A fuga para o Egipto, pode ser explicada pela não jurisdição de Herodes naquela região e, porque, existiam ali muitas comunidades judaicas que os podiam acolher, após uma viagem secreta, melhor do que noutras direcções e regiões.

A prontidão e obediência de José, diz-nos que assim também devemos ser quando chamados a defender a nossa Fé, mesmo correndo riscos ou com sacrifício.

Também sobre esta viagem nada se sabe, nem sobre o lugar para onde se dirigiram, nem sobre a duração, como aconteceu com Paulo após a sua conversão. Podemos, a qualquer momento, ser chamados e não interessa o lugar nem durante quanto tempo. Quando este chamamento se manifesta em nós, não há obstáculos, nem interesses pessoais que possam impedir fazermos o caminho da Salvação.

Este episódio sangrento terá decorrido em torno de Belém que era um pequeno lugar e apenas foi relatado nos Evangelhos, não constando de outros registos históricos, talvez pela sua pequena dimensão.

No entanto, os cristão registaram-no e também aqui podemos tirar um ensinamento: O rei Herodes, era considerado um ungido do Senhor apenas por ser Rei; no entanto praticou imensas atrocidades conhecidas através de diversas crónicas históricas. Nem sempre os que se dizem escolhidos o são verdadeiramente e com o seu poder humano perseguirão toda a manifestação da Paz e do Amor de Deus no mundo.

Novamente, Mateus, faz consignar a concretização das profecias, dando-lhe algum relevo, pois seria natural dirigir-se aos judeus. O cristianismo não é apenas uma religião do Novo Testamento e, o Antigo Testamento não é apenas uma descrição de factos sangrentos.

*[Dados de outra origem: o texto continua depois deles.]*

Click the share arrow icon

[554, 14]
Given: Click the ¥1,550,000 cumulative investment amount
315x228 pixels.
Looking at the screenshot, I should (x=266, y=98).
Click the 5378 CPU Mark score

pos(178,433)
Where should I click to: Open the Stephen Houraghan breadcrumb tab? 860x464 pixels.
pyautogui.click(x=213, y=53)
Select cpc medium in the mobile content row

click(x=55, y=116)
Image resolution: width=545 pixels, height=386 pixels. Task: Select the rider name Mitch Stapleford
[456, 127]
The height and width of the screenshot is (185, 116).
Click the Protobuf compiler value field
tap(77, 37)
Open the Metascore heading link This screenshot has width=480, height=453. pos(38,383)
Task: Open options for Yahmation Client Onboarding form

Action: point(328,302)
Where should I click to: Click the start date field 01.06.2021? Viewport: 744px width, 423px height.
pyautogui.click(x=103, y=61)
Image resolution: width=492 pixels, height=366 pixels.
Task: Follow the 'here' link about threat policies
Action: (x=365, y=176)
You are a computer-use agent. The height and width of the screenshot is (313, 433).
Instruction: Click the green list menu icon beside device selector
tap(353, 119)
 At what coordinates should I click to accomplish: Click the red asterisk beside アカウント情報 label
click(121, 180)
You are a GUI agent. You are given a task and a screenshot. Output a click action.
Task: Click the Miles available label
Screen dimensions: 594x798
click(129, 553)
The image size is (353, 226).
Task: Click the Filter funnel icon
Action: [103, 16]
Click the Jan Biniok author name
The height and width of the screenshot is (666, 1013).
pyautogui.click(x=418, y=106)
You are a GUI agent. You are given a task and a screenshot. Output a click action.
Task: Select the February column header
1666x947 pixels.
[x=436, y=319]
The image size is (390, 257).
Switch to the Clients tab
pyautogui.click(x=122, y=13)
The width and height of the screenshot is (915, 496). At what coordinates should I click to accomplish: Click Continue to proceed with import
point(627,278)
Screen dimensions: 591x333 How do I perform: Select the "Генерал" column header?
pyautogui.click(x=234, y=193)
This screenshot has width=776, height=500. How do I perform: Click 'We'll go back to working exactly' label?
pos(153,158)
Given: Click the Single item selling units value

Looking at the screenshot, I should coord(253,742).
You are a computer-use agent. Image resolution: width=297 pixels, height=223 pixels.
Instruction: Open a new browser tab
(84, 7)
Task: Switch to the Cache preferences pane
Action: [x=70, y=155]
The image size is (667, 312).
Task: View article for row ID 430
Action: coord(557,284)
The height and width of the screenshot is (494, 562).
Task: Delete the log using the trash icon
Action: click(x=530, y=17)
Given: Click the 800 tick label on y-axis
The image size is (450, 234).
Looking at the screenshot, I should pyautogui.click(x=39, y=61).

Não precisamos de muito trabalho para reconhecer a fonte única de Deus e identificar o Povo escolhido por Deus que na Nova Aliança, por Jesus Cristo, encontrará a salvação.

Raquel aqui mencionada é a matriarca de Israel , da qual nasceu Benjamim, cuja tribo vivia naquela região de Rama, de onde também era José de Arimateia, onde nasceu Samuel e onde Saúl foi ungido rei, local de ajuntamento antes do exílio para a Babilónia e também onde provavelmente David tenha composto alguns Salmos, pela descrição constante no S 104(105):25, porque seria um lugar tranquilo, de peregrinação e onde a natureza se manifestava com a presença dos seus animais, onde desde uma colina se vê o Mediterrâneo. A simplicidade (urbana) da região, que aceitamos como lugar de nascimento de Jesus, é referência bíblica muito importante, como também são os lugares por onde Jesus pregou, para alem do Templo e das Sinagogas por onde passou, como colinas, margens de lago, locais ermos, fontes, com os seus divinos e sublimes ensinamentos.

Novamente José foi visitado por um anjo e a ele obedeceu. Do ponto de vista de leitura histórica podemos destacar aqui a posição no tempo – a morte de Herodes e ser Jesus ainda menino, também fixado em crónicas históricas sobre a monarquia judaica. Algumas pessoas têm-se esforçado por fazer permanecer Jesus nas montanhas do Egipto ou Síria até à sua maioridade, onde ascetas Judeus poderiam ter sido seus educadores. No entanto, Mateus diz-nos que José, Maria e Jesus, partiram, não para Belém ou Jerusalém, sendo Jesus menino (menos de 12 anos, conforme os judeus), mas para Nazaré na Galileia, onde os Saduceus, que administravam o Templo, não exerciam a autoridade e, com a morte de Herodes o reino ter sido dividido pelos seus três filhos, cabendo a Antipas aquela região e a de Rama/ Belém, na Arimateia, ao irmão Arquelau (a que os romanos deram o nome de Palestina e actualmente usada erroneamente, mas na época de Jesus era parte da região da Judeia).

A história não serve apenas para no âmbito das ciências humanas conhecermos o mundo, mas também serve para esclarecer muitas informações erradas com objectivos de poder material.

Esta porção do Evangelho, fala-nos da fidelidade de José a Deus, da continuidade da Sua presença entre o Povo Eleito, prosseguida pelos cristãos, da diversidade humana, de como o poder humano é provisório e finito, contra a infinidade de Deus e da importância de alguns lugares escolhidos para se manifestar a vontade d'Ele.

Este relato, colorido nas peripécias que refere, é no entanto uma mensagem de Paz que bem podia ser usada como projecto político para qualquer nação e tem como inimigos os que havendo sido criados à semelhança de Deus, com capacidade para criar e decidir, fazem-no contra a Sua vontade usando da mentira e perfídia, aos quais judeus e cristão resistem porque seguem a sua Fé verdadeira.